Return the lines from the one containing "Click the watermark text near the OK button" to the end of the material, both end lines included, exactly and with nothing else.

++++ Supplied data ++++

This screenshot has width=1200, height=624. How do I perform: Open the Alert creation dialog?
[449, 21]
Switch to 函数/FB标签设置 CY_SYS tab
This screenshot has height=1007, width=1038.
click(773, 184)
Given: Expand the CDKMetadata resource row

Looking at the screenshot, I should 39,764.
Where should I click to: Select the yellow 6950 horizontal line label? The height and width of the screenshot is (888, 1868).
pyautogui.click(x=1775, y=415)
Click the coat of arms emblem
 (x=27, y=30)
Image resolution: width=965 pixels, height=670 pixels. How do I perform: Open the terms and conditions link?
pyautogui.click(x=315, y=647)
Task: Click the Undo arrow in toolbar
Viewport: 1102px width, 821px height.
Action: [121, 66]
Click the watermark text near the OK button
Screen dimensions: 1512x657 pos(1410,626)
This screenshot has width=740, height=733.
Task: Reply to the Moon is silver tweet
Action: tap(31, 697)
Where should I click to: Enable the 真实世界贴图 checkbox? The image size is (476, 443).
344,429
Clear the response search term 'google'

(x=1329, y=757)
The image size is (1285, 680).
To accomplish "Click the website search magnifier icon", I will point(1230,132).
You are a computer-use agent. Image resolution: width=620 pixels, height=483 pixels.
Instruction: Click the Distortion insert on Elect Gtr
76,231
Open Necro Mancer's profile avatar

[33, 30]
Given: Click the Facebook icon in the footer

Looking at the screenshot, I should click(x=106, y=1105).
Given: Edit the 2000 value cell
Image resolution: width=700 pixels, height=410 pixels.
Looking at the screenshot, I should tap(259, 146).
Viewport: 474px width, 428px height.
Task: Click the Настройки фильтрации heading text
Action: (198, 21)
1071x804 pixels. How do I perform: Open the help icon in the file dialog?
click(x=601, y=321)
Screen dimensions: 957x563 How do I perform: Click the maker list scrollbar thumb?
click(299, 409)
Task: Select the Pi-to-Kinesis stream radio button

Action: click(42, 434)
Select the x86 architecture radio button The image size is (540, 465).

++++

▸ Result of the exercise:
Click the watermark text near the OK button
Screen dimensions: 1512x657 pos(1410,626)
This screenshot has width=740, height=733.
Task: Reply to the Moon is silver tweet
Action: tap(31, 697)
Where should I click to: Enable the 真实世界贴图 checkbox? The image size is (476, 443).
344,429
Clear the response search term 'google'

(x=1329, y=757)
The image size is (1285, 680).
To accomplish "Click the website search magnifier icon", I will point(1230,132).
You are a computer-use agent. Image resolution: width=620 pixels, height=483 pixels.
Instruction: Click the Distortion insert on Elect Gtr
76,231
Open Necro Mancer's profile avatar

[33, 30]
Given: Click the Facebook icon in the footer

Looking at the screenshot, I should click(x=106, y=1105).
Given: Edit the 2000 value cell
Image resolution: width=700 pixels, height=410 pixels.
Looking at the screenshot, I should tap(259, 146).
Viewport: 474px width, 428px height.
Task: Click the Настройки фильтрации heading text
Action: (198, 21)
1071x804 pixels. How do I perform: Open the help icon in the file dialog?
click(x=601, y=321)
Screen dimensions: 957x563 How do I perform: Click the maker list scrollbar thumb?
click(299, 409)
Task: Select the Pi-to-Kinesis stream radio button

Action: click(42, 434)
Select the x86 architecture radio button The image size is (540, 465).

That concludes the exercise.